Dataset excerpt
^^^^^^^^^^^^^^^^

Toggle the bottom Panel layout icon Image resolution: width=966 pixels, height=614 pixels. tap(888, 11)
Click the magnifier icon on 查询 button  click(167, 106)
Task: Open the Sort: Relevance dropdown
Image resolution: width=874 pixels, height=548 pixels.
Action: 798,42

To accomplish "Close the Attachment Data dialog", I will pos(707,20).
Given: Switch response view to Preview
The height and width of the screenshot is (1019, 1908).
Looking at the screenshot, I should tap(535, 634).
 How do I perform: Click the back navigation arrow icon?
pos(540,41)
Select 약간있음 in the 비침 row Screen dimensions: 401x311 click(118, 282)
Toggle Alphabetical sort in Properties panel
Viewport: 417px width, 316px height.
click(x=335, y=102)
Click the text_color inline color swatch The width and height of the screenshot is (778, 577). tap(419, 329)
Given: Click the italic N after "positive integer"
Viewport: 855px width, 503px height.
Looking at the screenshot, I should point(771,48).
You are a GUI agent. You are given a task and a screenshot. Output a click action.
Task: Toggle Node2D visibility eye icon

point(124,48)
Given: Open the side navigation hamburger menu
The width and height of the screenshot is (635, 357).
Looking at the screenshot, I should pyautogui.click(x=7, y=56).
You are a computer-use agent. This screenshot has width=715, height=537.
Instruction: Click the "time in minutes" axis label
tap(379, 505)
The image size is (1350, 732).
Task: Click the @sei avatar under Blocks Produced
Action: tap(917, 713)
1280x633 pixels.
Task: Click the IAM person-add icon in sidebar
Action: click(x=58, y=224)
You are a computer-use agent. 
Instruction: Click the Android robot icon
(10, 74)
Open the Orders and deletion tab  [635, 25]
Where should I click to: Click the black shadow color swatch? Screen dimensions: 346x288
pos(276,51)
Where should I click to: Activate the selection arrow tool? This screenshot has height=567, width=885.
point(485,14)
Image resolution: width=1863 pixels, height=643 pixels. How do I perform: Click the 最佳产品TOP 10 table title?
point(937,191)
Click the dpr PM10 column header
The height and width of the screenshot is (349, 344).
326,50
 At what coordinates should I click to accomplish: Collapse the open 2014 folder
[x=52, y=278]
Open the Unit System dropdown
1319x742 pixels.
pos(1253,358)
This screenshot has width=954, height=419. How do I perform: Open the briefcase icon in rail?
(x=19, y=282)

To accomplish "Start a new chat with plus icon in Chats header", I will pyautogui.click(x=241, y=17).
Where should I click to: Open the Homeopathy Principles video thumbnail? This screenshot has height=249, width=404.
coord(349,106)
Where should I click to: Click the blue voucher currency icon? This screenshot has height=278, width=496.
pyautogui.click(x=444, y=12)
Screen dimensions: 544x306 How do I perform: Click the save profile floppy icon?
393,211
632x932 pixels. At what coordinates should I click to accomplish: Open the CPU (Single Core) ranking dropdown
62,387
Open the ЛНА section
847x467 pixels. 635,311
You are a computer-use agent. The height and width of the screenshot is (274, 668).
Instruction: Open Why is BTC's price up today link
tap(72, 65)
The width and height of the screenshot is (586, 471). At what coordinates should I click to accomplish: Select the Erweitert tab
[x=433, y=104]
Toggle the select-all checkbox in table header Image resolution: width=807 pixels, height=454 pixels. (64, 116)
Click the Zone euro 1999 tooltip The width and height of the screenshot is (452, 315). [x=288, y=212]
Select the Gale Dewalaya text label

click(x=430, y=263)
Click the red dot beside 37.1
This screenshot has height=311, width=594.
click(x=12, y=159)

^^^^^^^^^^^^^^^^

- **Written problem**
Render all of the material above as a numbered list, leaving out the blank lines.

- **Exercise answer**
1. Toggle the bottom Panel layout icon Image resolution: width=966 pixels, height=614 pixels. tap(888, 11)
2. Click the magnifier icon on 查询 button  click(167, 106)
3. Task: Open the Sort: Relevance dropdown
4. Image resolution: width=874 pixels, height=548 pixels.
5. Action: 798,42
6. To accomplish "Close the Attachment Data dialog", I will pos(707,20).
7. Given: Switch response view to Preview
8. The height and width of the screenshot is (1019, 1908).
9. Looking at the screenshot, I should tap(535, 634).
10.  How do I perform: Click the back navigation arrow icon?
11. pos(540,41)
12. Select 약간있음 in the 비침 row Screen dimensions: 401x311 click(118, 282)
13. Toggle Alphabetical sort in Properties panel
14. Viewport: 417px width, 316px height.
15. click(x=335, y=102)
16. Click the text_color inline color swatch The width and height of the screenshot is (778, 577). tap(419, 329)
17. Given: Click the italic N after "positive integer"
18. Viewport: 855px width, 503px height.
19. Looking at the screenshot, I should point(771,48).
20. You are a GUI agent. You are given a task and a screenshot. Output a click action.
21. Task: Toggle Node2D visibility eye icon
22. point(124,48)
23. Given: Open the side navigation hamburger menu
24. The width and height of the screenshot is (635, 357).
25. Looking at the screenshot, I should pyautogui.click(x=7, y=56).
26. You are a computer-use agent. This screenshot has width=715, height=537.
27. Instruction: Click the "time in minutes" axis label
28. tap(379, 505)
29. The image size is (1350, 732).
30. Task: Click the @sei avatar under Blocks Produced
31. Action: tap(917, 713)
32. 1280x633 pixels.
33. Task: Click the IAM person-add icon in sidebar
34. Action: click(x=58, y=224)
35. You are a computer-use agent. 
36. Instruction: Click the Android robot icon
37. (10, 74)
38. Open the Orders and deletion tab  [635, 25]
39. Where should I click to: Click the black shadow color swatch? Screen dimensions: 346x288
40. pos(276,51)
41. Where should I click to: Activate the selection arrow tool? This screenshot has height=567, width=885.
42. point(485,14)
43. Image resolution: width=1863 pixels, height=643 pixels. How do I perform: Click the 最佳产品TOP 10 table title?
44. point(937,191)
45. Click the dpr PM10 column header
46. The height and width of the screenshot is (349, 344).
47. 326,50
48.  At what coordinates should I click to accomplish: Collapse the open 2014 folder
49. [x=52, y=278]
50. Open the Unit System dropdown
51. 1319x742 pixels.
52. pos(1253,358)
53. This screenshot has width=954, height=419. How do I perform: Open the briefcase icon in rail?
54. (x=19, y=282)
55. To accomplish "Start a new chat with plus icon in Chats header", I will pyautogui.click(x=241, y=17).
56. Where should I click to: Open the Homeopathy Principles video thumbnail? This screenshot has height=249, width=404.
57. coord(349,106)
58. Where should I click to: Click the blue voucher currency icon? This screenshot has height=278, width=496.
59. pyautogui.click(x=444, y=12)
60. Screen dimensions: 544x306 How do I perform: Click the save profile floppy icon?
61. 393,211
62. 632x932 pixels. At what coordinates should I click to accomplish: Open the CPU (Single Core) ranking dropdown
63. 62,387
64. Open the ЛНА section
65. 847x467 pixels. 635,311
66. You are a computer-use agent. The height and width of the screenshot is (274, 668).
67. Instruction: Open Why is BTC's price up today link
68. tap(72, 65)
69. The width and height of the screenshot is (586, 471). At what coordinates should I click to accomplish: Select the Erweitert tab
70. [x=433, y=104]
71. Toggle the select-all checkbox in table header Image resolution: width=807 pixels, height=454 pixels. (64, 116)
72. Click the Zone euro 1999 tooltip The width and height of the screenshot is (452, 315). [x=288, y=212]
73. Select the Gale Dewalaya text label
74. click(x=430, y=263)
75. Click the red dot beside 37.1
76. This screenshot has height=311, width=594.
77. click(x=12, y=159)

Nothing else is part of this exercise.